そうだあの女は………変だ。はっきり言って変わっている。普通の令嬢なら私の機嫌を損ねないように気を遣いすぎるほど遣っているのにあの女はそもそも気遣いどころか態度が大きすぎる。口の利き方もなってないし人の嫌いな物ばかり食べさせてくるし…………一体なんだというんだ……。それに…事ある毎に婚約破棄して欲しいと言い出す始末。
「それかが分かっていて止めないお前もお前だけど…」
「いやーそこはまぁ我々としても王子の野菜嫌いには手を焼いていたので好都合かなって」
「………………………」
こいつ…そろそろ1回殴りたい。
「本当に王子に嫌われようとしてる…とか?」
「はっ?」
「…婚約破棄して欲しい…みたいな事を言ってらっしゃるんですよね?しかも今日は新しい婚約者を探せと言われて妹君まで勧められた」
「…ああ」
「……………1度思い切って…婚約破棄しよう……と言ってみますか?」
「………………」
「だって王子が言う通りロゼ様が王子の気を引きたくてこんな事をやっているのであれば…………今回の事で王子も流石に気付いたと思いますけど…絶対に婚約破棄しないとか言っちゃって……正直ロゼ様の思うツボですよ!王子チョロ過ぎますよ!」
お前…そんな事思ってたのか。
「………………」
「ロゼ様が本当は婚約破棄したくないって思っててあれをやってるなら……王子が婚約破棄を言い出したら多少なりとも慌てたりするんじゃないですか?」
「……じゃあこのまま直ぐに婚約破棄しましょう!って言われたらどうするんだ……」
「…………それは……その時考える………とか?」
「「……………………………」」
嬉嬉として婚約破棄を受け入れそうなロゼを想像して思わず黙ってしまった…。
きっと側近も同じような想像をしたのだろう…同じように黙っていた。
いや!私があいつと婚約破棄したくないとか思っている訳では無い!断じて無い!ただあいつが本当に婚約破棄したがっているなら!いや!そんな事有り得ないだろうが!あいつの思い通りになるのが癪なだけで……………取り敢えず安易に婚約破棄を言い出すのはやめようとその場で決めた。



いやーやっちゃったわ。
いつまでもいつまでも何か企んでる企んでるってしつこいから思わず言っちゃったよ。
……まぁでもここまで言えば流石に私が本気で婚約破棄したがっているという事ぐらいは伝わっただろう。

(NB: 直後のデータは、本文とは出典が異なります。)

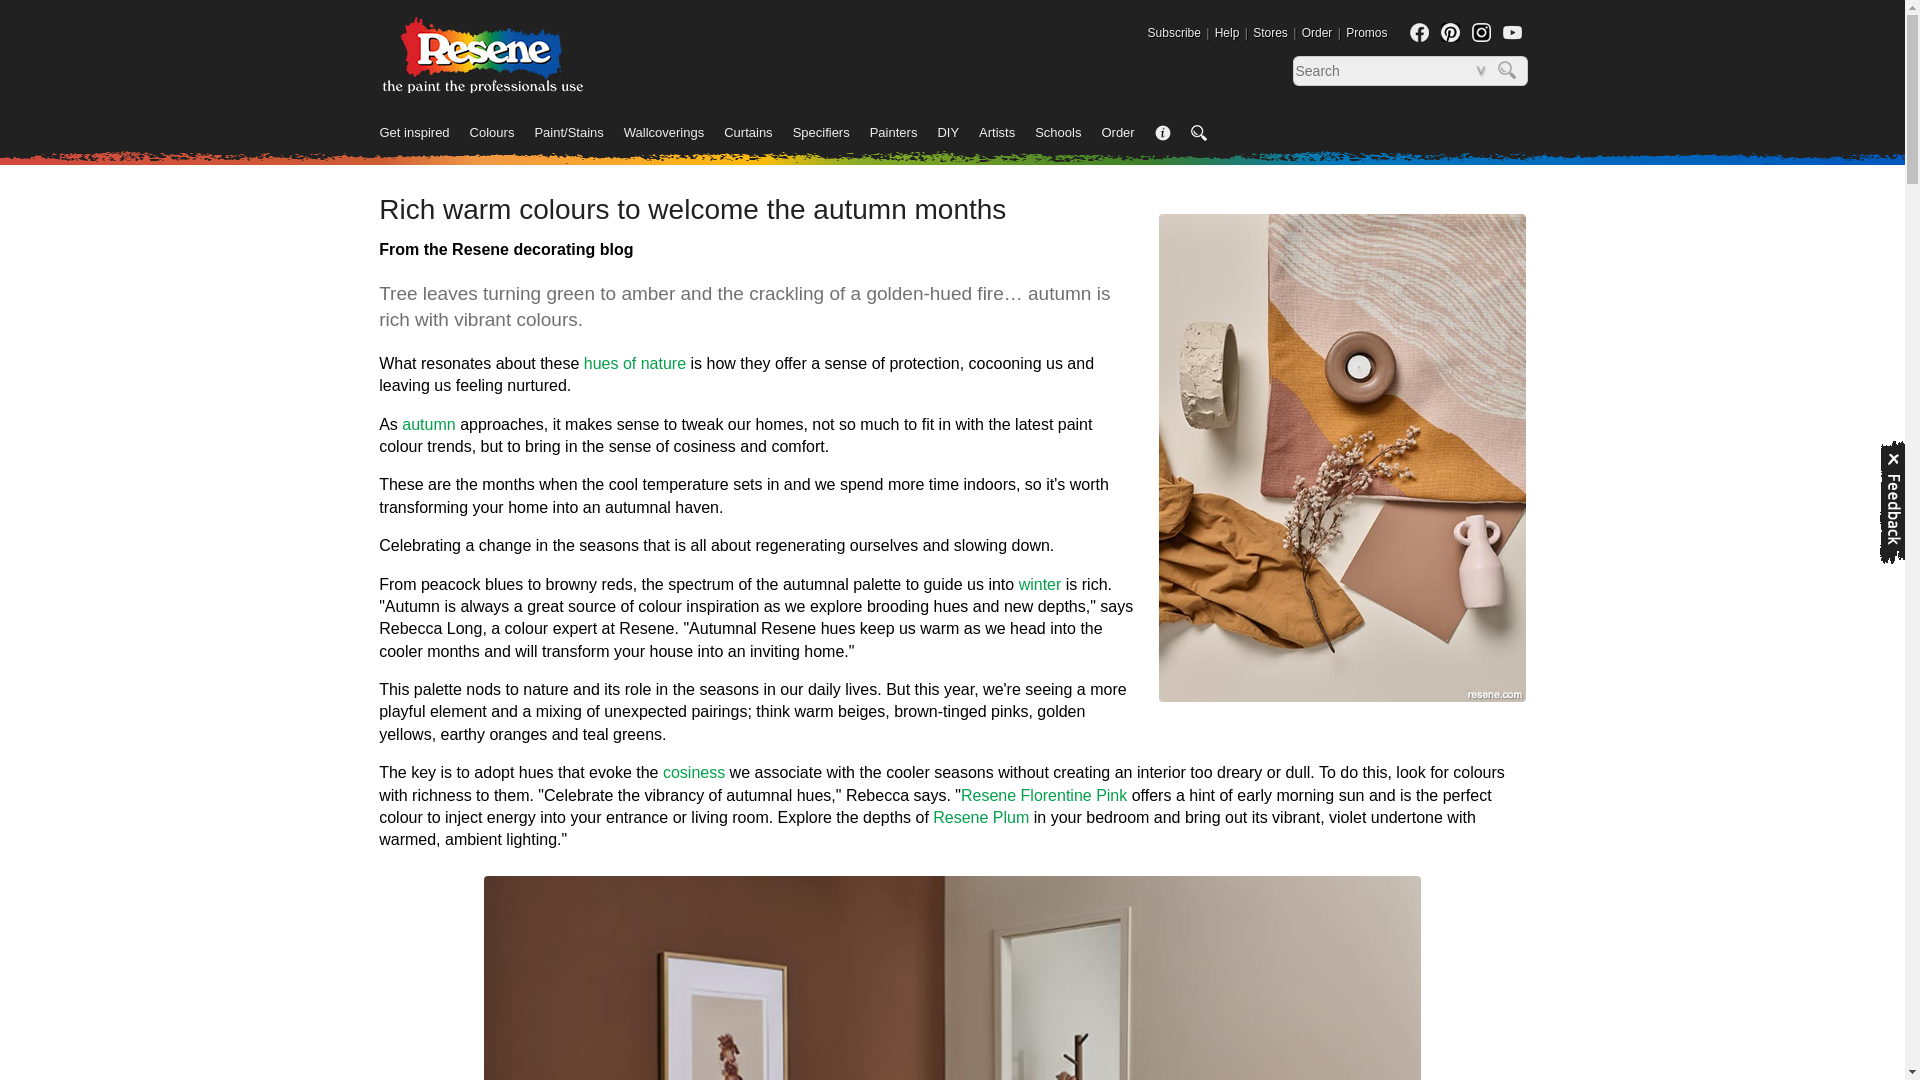 The width and height of the screenshot is (1920, 1080). I want to click on Get inspired, so click(425, 134).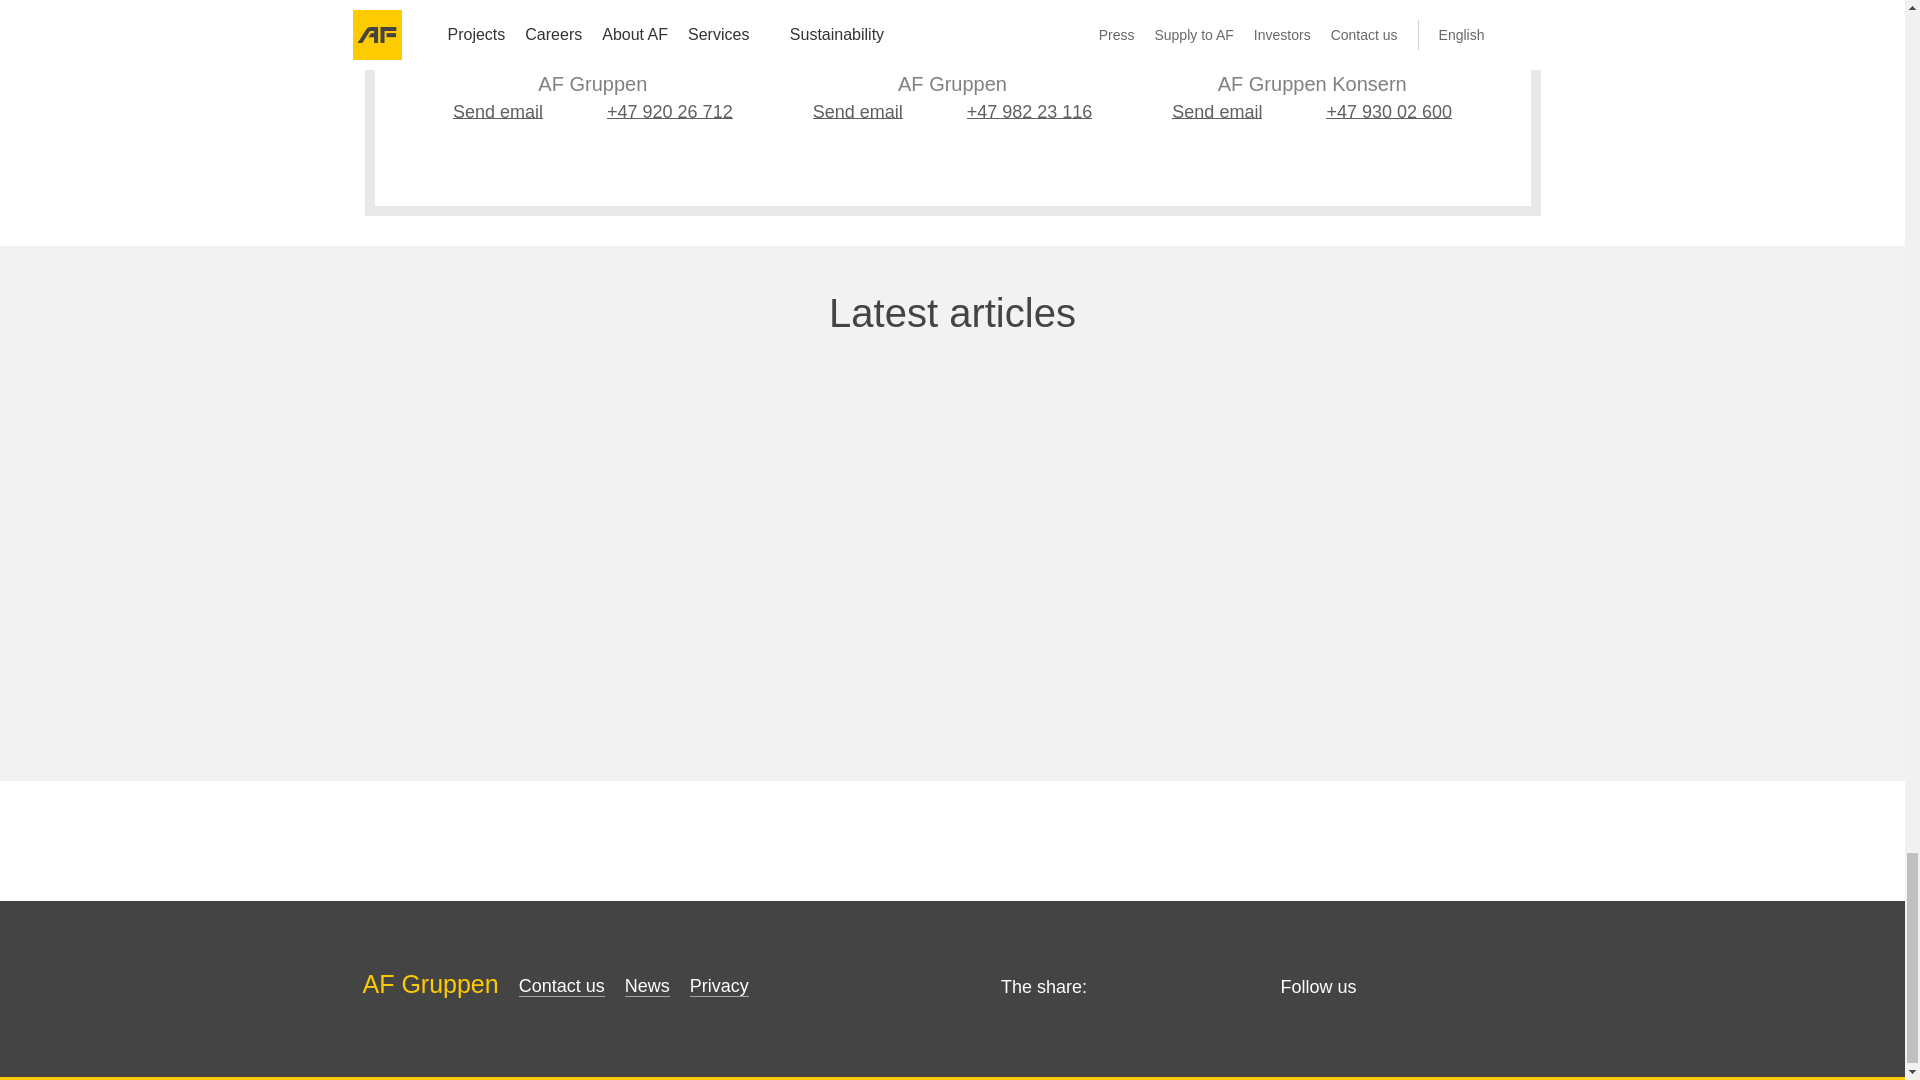 This screenshot has width=1920, height=1080. What do you see at coordinates (1486, 988) in the screenshot?
I see `Instagram` at bounding box center [1486, 988].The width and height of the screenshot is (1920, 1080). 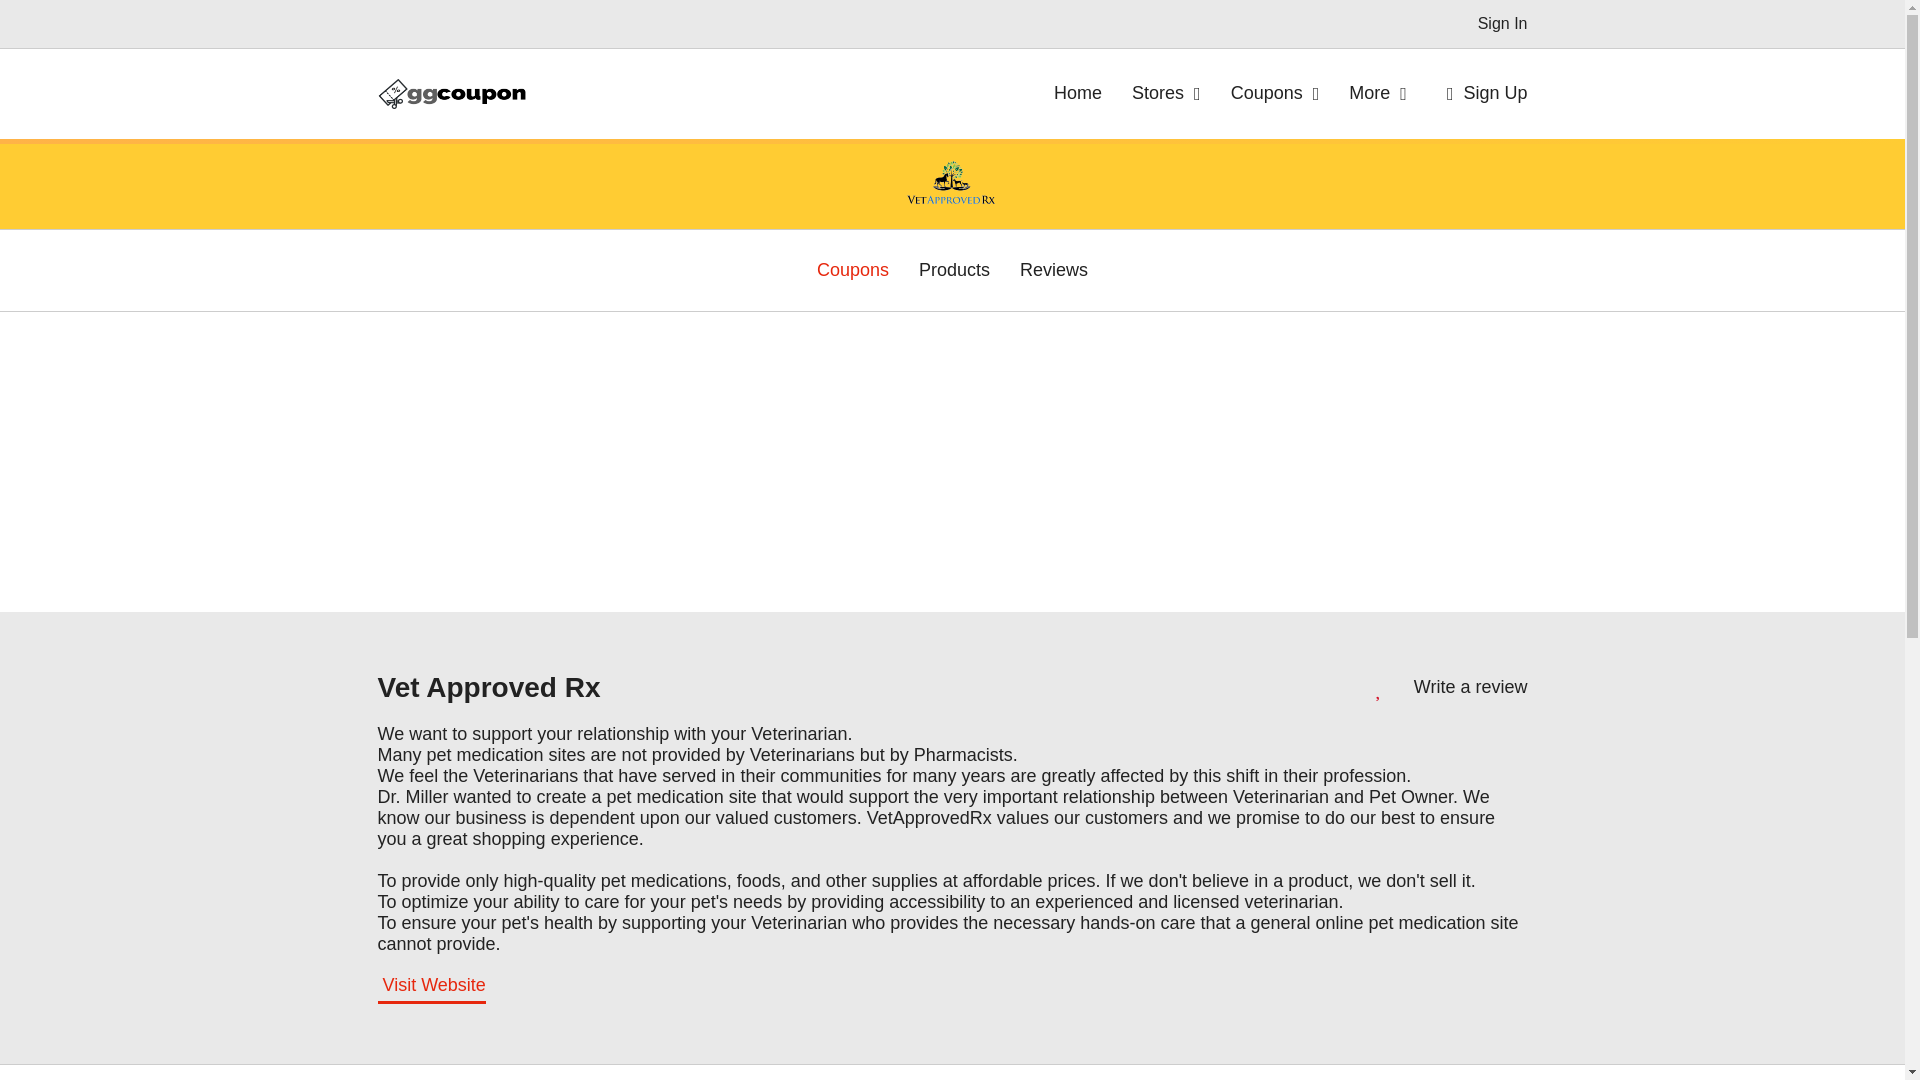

「絶対に婚約破棄しない!」とか悔し紛れで言っていたけど、後々冷静に考えれば私って相当不敬だし側近の方もそろそろ婚約破棄した方がいいんじゃないかとか言ってくれるかも! 
野菜嫌いにもかなり改善の兆しが見えて来たし…あの豆パンも最初はかなり渋々口に入れていたけど1度食べたらその後は…まあ、不満げだったけど黙って食べていたし…。王子は今まで嫌なものを食べないで嫌だと思っていただけの食わず嫌いだと思うのよね、だって食べたら美味しいって顔してるし、うん。
王子だから無理して食べろと言って来る人がいなかっただけで今まで避けていたものも食べたら美味しかったみたいなものがまだまだあると思う………よし!こうなったら乗りかかった船!私が婚約破棄されるまでどの位の期間があるか分からないけど次の婚約者になる方の為に少しでも王子の好き嫌いを減らしておいてあげよう!

王子にやってしまった反省をしていたはずなのにいつの間にか婚約破棄されるまでの王子偏食削減作戦に移行していた事に気付かないロゼは次は王子に何のフルコースを食べさせようか、その事ばかり考えるのだった。